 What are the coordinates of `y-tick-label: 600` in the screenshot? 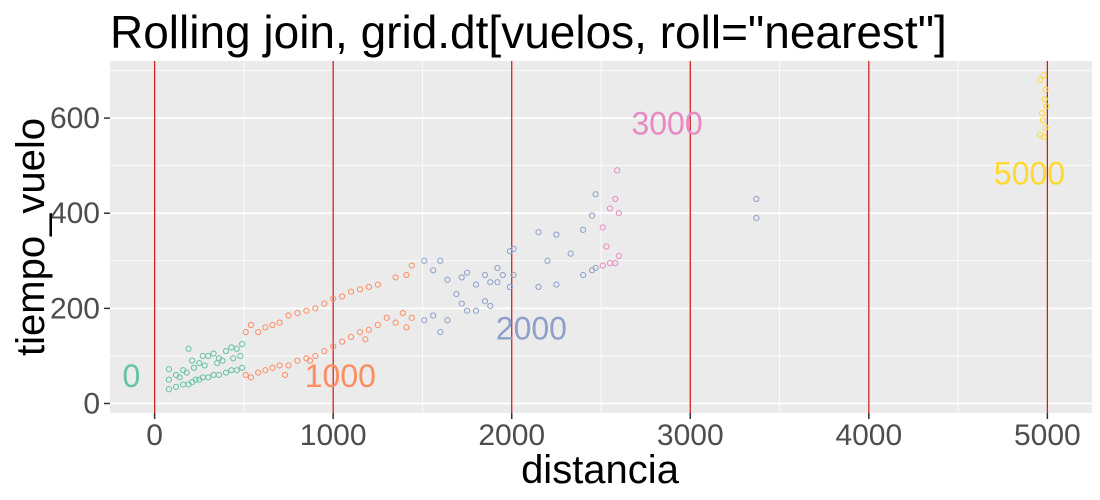 It's located at (75, 118).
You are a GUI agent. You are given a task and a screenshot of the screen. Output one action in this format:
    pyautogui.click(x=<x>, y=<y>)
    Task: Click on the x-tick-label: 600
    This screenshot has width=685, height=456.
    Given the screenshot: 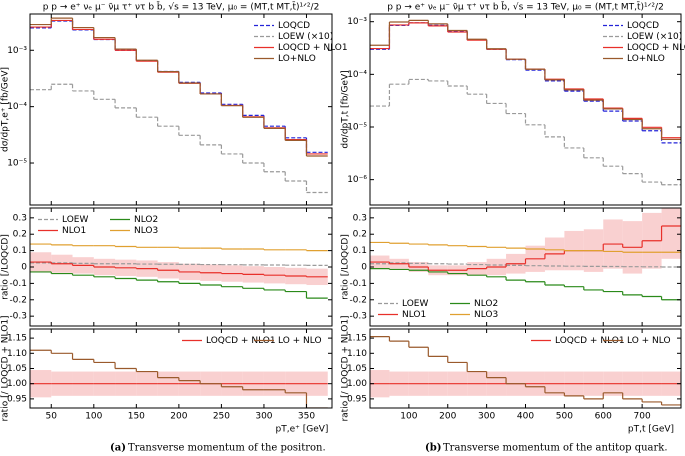 What is the action you would take?
    pyautogui.click(x=604, y=417)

**Work request:** Take the rows above, starting at the line that has "You are a GUI" and ending after the line that has "This screenshot has". Give only those lines again, swapping "screenshot" for "screen capture" and leaving everything else unchanged.

**Exercise result:**
You are a GUI agent. You are given a task and a screen capture of the screen. Output one action in this format:
    pyautogui.click(x=<x>, y=<y>)
    Task: Click on the x-tick-label: 600
    This screen capture has width=685, height=456.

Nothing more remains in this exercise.